Friday, April 9, 2010

New York court holds assumption of the risk does not apply against children

Last Tuesday, in a case called Trupia v. Lake George Central School District, New York's highest court refused to recognize the doctrine of primary assumption of risk as a defense against liability for injuries suffered by a 12 year old. The court rejected the attempt of the Lake George Central School District to amend its answer to a negligent supervision suit to assert assumption of risk in a case where a 12-year-old student was injured when he fell while sliding down a bannister, as he had on earlier occasions. According to a report in, the court wrote that allowing the amendment would edge the state back toward a time when plaintiffs' contributory negligence was widely invoked by defendants to bar liability for injuries.
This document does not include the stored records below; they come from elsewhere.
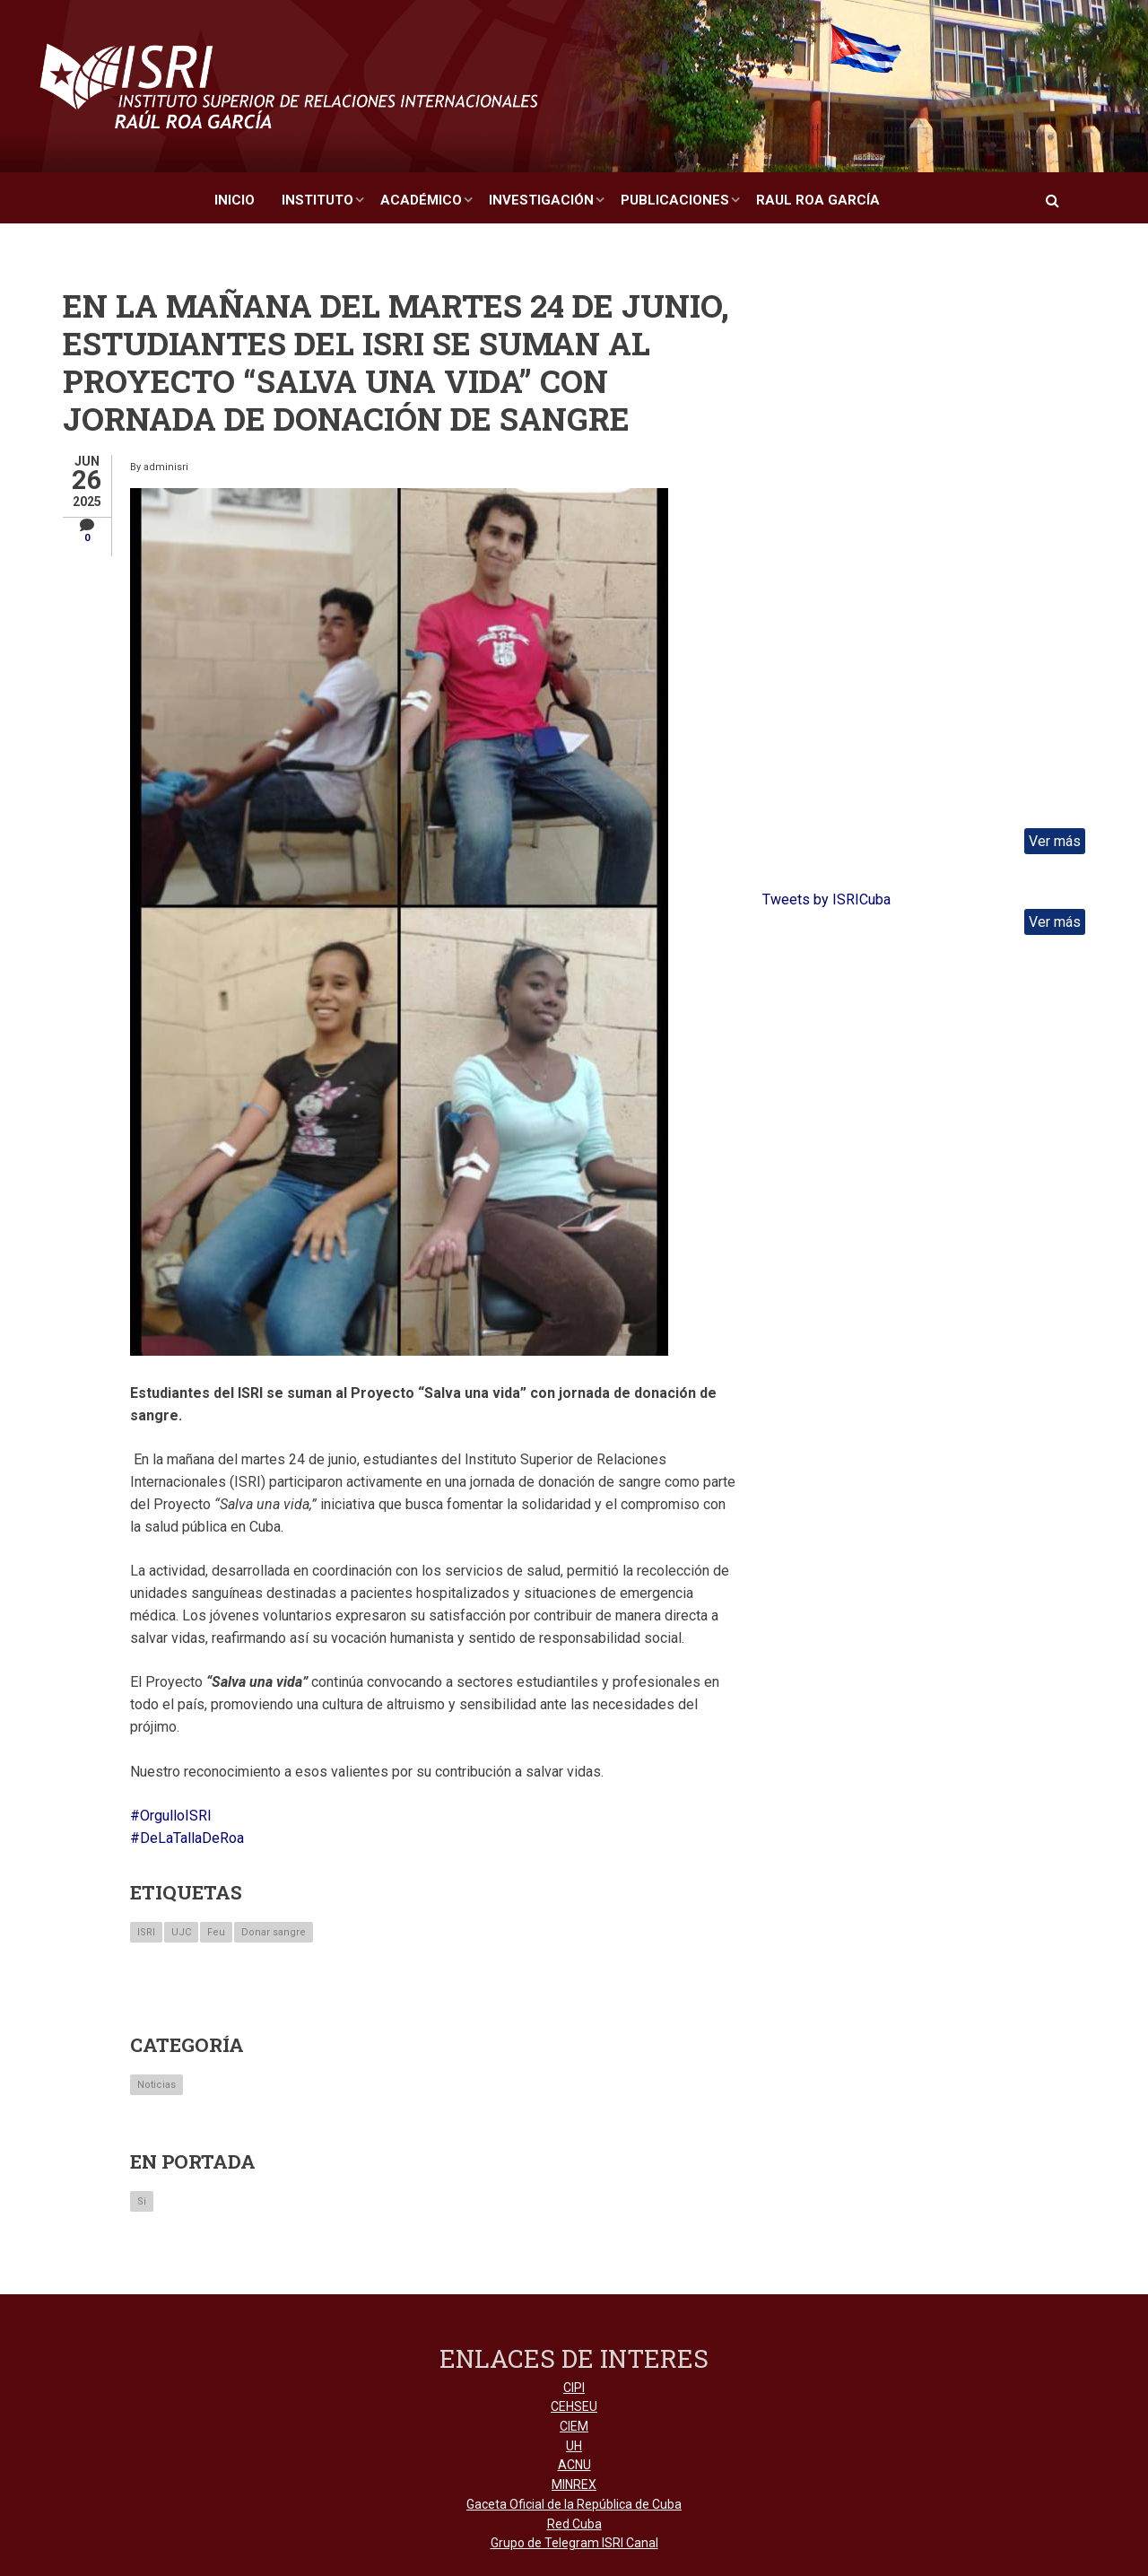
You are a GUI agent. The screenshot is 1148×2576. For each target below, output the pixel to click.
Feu (216, 1932)
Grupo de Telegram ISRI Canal (574, 2543)
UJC (181, 1932)
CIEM (574, 2426)
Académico (421, 200)
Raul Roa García (818, 200)
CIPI (574, 2387)
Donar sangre (273, 1932)
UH (574, 2446)
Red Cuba (574, 2524)
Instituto (317, 200)
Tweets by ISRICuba (826, 899)
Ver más (1055, 841)
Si (141, 2201)
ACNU (574, 2465)
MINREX (574, 2484)
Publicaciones (675, 200)
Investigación (541, 200)
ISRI (146, 1932)
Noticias (156, 2085)
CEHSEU (574, 2406)
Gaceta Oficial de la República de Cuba (574, 2504)
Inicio (234, 200)
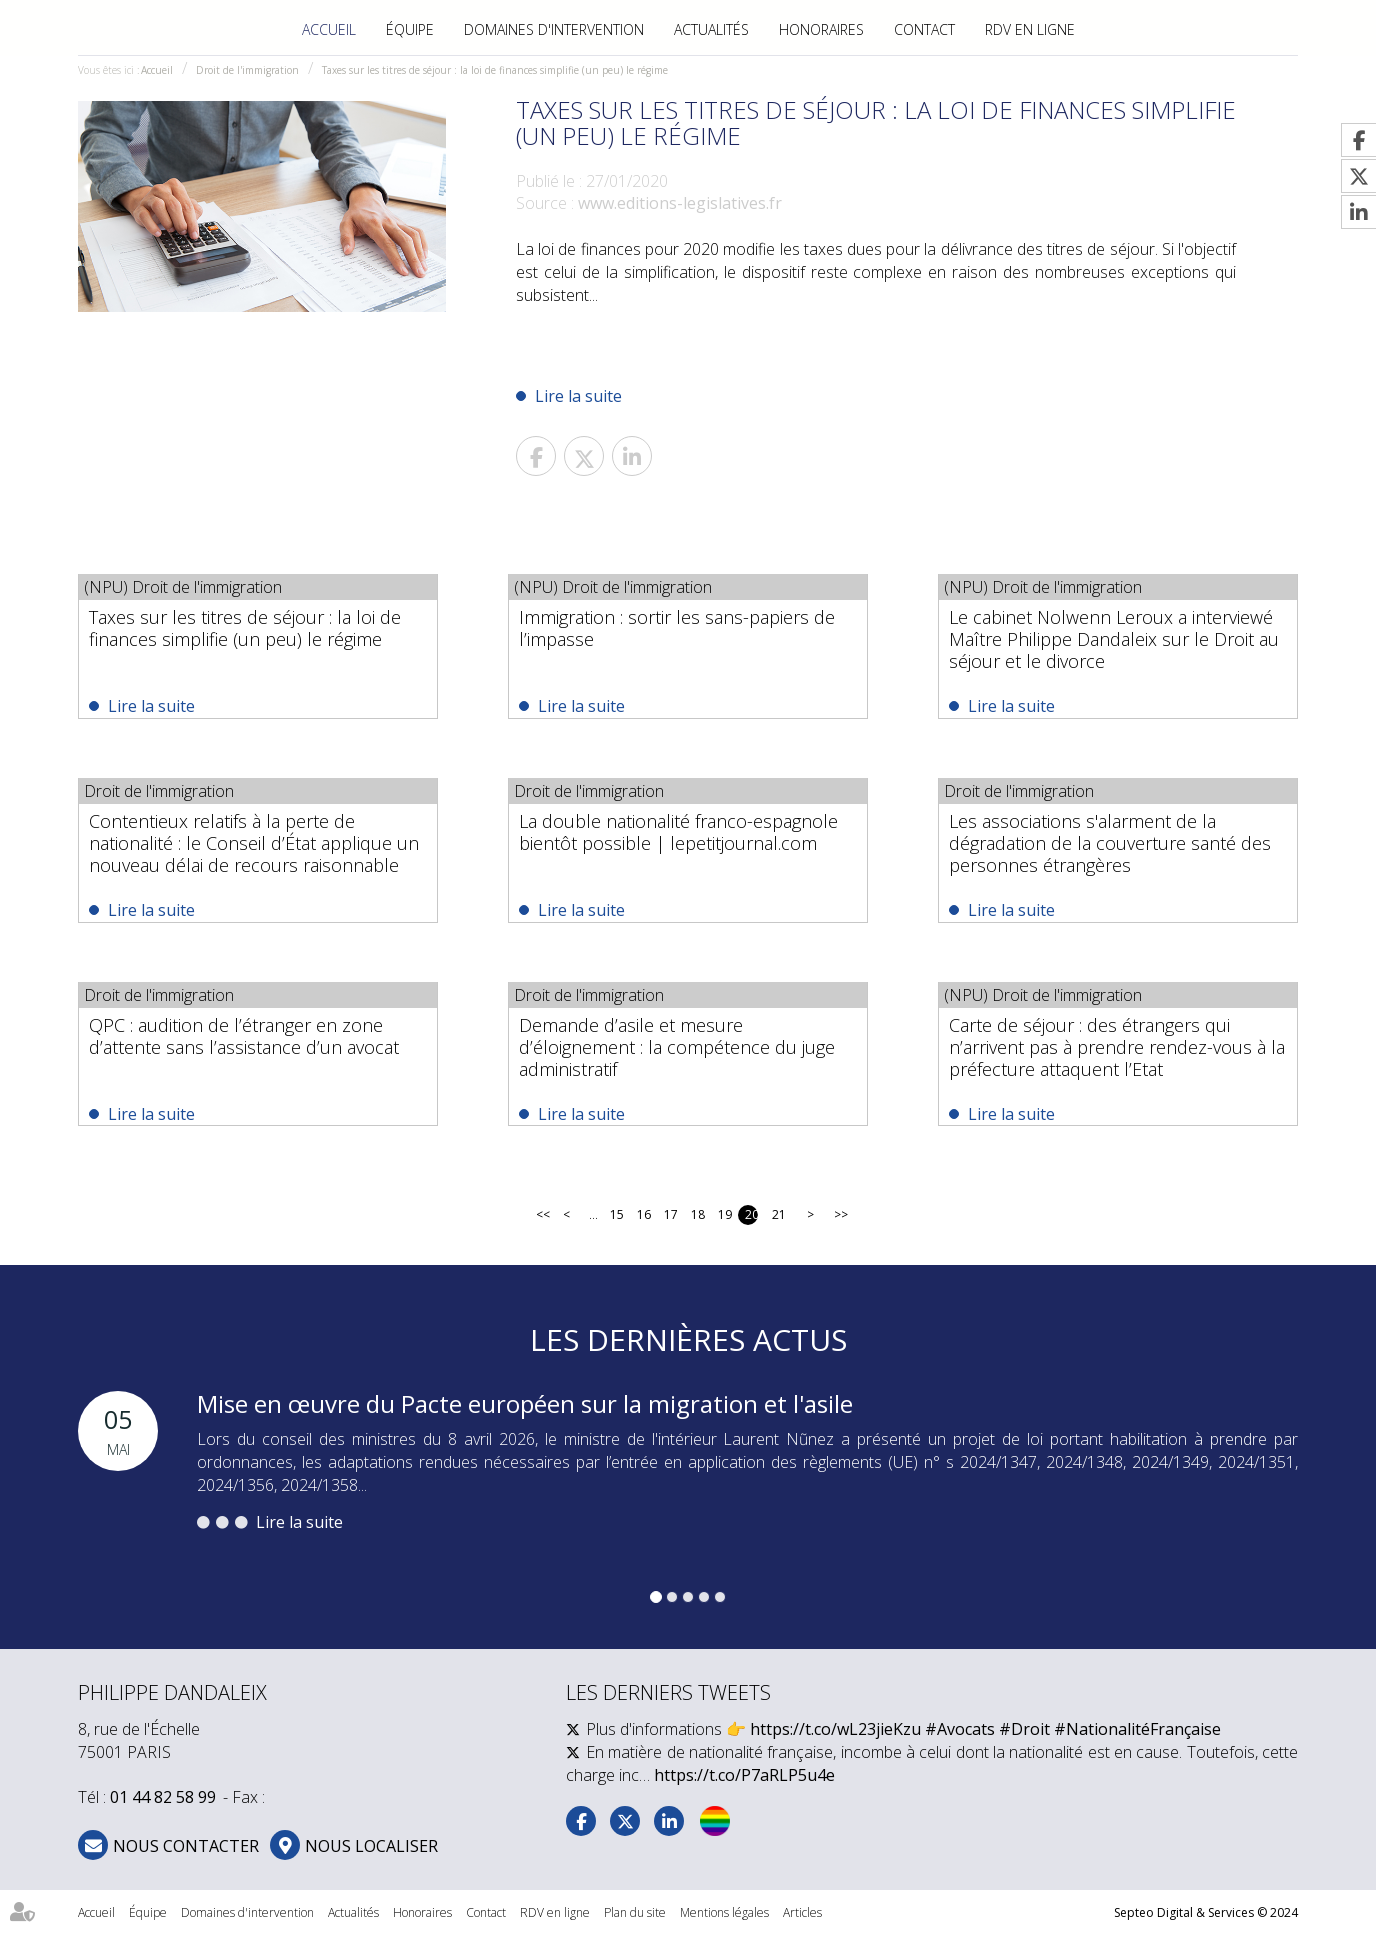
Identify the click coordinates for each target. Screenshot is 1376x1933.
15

This being so, the court should have abandoned assumption of the risk as a defense entirely as so other jurisdictions have done. But wait! Assumption of the risk had been abandoned in NY. In fact, the state legislature abolished contributory negligence and assumption of risk as absolute defenses and adopted an approach under which awards are apportioned according to the culpable conduct of the parties. However, assumption of risk survived as a bar to recovery for organized sports and recreational activities, such as skiing or horseback riding, where participants freely assume a known risk, negating the duty of defendants to safeguard them. I have criticized that aspect of the application of the assumption of the risk doctrine by NY courts here and here. In Trupia, the court reaffirms its approach to allow assumption of the risk as a defense in certain cases while denying its use to the facts of that specific case.